"""

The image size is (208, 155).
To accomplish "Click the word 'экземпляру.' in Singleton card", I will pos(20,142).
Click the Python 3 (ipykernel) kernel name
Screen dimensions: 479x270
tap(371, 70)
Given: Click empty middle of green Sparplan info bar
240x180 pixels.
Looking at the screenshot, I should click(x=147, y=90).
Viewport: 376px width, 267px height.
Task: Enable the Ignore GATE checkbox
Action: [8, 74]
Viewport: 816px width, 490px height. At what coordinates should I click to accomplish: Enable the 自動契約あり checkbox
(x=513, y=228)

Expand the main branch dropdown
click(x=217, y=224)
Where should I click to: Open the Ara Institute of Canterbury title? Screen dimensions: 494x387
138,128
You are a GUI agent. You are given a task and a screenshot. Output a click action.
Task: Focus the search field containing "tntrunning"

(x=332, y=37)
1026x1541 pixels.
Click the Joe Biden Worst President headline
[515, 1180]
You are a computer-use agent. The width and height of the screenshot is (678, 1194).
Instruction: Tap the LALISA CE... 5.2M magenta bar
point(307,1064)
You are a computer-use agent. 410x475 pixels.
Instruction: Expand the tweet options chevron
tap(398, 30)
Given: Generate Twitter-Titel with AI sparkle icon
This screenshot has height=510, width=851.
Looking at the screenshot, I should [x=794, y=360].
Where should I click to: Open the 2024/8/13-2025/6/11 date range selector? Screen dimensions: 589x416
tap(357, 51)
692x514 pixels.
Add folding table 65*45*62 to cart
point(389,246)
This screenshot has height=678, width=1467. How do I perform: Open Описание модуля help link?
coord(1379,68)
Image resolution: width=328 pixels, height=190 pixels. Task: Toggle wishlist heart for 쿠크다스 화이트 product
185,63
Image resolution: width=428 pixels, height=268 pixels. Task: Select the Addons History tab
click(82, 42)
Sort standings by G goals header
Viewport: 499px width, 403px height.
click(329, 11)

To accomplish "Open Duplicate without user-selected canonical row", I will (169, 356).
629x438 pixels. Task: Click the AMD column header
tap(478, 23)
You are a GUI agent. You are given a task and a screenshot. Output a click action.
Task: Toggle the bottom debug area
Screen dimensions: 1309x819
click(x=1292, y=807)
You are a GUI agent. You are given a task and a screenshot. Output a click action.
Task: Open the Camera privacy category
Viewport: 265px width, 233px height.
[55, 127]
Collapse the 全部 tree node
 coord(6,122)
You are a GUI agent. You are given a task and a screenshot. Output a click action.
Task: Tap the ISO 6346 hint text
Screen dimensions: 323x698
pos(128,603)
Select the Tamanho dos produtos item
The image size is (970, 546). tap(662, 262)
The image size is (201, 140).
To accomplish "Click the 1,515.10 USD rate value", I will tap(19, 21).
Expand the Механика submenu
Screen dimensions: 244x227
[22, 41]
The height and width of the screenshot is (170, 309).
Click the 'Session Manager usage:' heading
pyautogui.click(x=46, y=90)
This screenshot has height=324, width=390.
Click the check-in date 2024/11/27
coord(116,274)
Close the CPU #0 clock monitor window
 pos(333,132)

"""

● **Problem to solve**:
Copy every one of the records above exactly as it appears.

● **Reply**:
The image size is (208, 155).
To accomplish "Click the word 'экземпляру.' in Singleton card", I will pos(20,142).
Click the Python 3 (ipykernel) kernel name
Screen dimensions: 479x270
tap(371, 70)
Given: Click empty middle of green Sparplan info bar
240x180 pixels.
Looking at the screenshot, I should click(x=147, y=90).
Viewport: 376px width, 267px height.
Task: Enable the Ignore GATE checkbox
Action: [8, 74]
Viewport: 816px width, 490px height. At what coordinates should I click to accomplish: Enable the 自動契約あり checkbox
(x=513, y=228)

Expand the main branch dropdown
click(x=217, y=224)
Where should I click to: Open the Ara Institute of Canterbury title? Screen dimensions: 494x387
138,128
You are a GUI agent. You are given a task and a screenshot. Output a click action.
Task: Focus the search field containing "tntrunning"

(x=332, y=37)
1026x1541 pixels.
Click the Joe Biden Worst President headline
[515, 1180]
You are a computer-use agent. The width and height of the screenshot is (678, 1194).
Instruction: Tap the LALISA CE... 5.2M magenta bar
point(307,1064)
You are a computer-use agent. 410x475 pixels.
Instruction: Expand the tweet options chevron
tap(398, 30)
Given: Generate Twitter-Titel with AI sparkle icon
This screenshot has height=510, width=851.
Looking at the screenshot, I should [x=794, y=360].
Where should I click to: Open the 2024/8/13-2025/6/11 date range selector? Screen dimensions: 589x416
tap(357, 51)
692x514 pixels.
Add folding table 65*45*62 to cart
point(389,246)
This screenshot has height=678, width=1467. How do I perform: Open Описание модуля help link?
coord(1379,68)
Image resolution: width=328 pixels, height=190 pixels. Task: Toggle wishlist heart for 쿠크다스 화이트 product
185,63
Image resolution: width=428 pixels, height=268 pixels. Task: Select the Addons History tab
click(82, 42)
Sort standings by G goals header
Viewport: 499px width, 403px height.
click(329, 11)

To accomplish "Open Duplicate without user-selected canonical row", I will (169, 356).
629x438 pixels. Task: Click the AMD column header
tap(478, 23)
You are a GUI agent. You are given a task and a screenshot. Output a click action.
Task: Toggle the bottom debug area
Screen dimensions: 1309x819
click(x=1292, y=807)
You are a GUI agent. You are given a task and a screenshot. Output a click action.
Task: Open the Camera privacy category
Viewport: 265px width, 233px height.
[55, 127]
Collapse the 全部 tree node
 coord(6,122)
You are a GUI agent. You are given a task and a screenshot. Output a click action.
Task: Tap the ISO 6346 hint text
Screen dimensions: 323x698
pos(128,603)
Select the Tamanho dos produtos item
The image size is (970, 546). tap(662, 262)
The image size is (201, 140).
To accomplish "Click the 1,515.10 USD rate value", I will tap(19, 21).
Expand the Механика submenu
Screen dimensions: 244x227
[22, 41]
The height and width of the screenshot is (170, 309).
Click the 'Session Manager usage:' heading
pyautogui.click(x=46, y=90)
This screenshot has height=324, width=390.
Click the check-in date 2024/11/27
coord(116,274)
Close the CPU #0 clock monitor window
 pos(333,132)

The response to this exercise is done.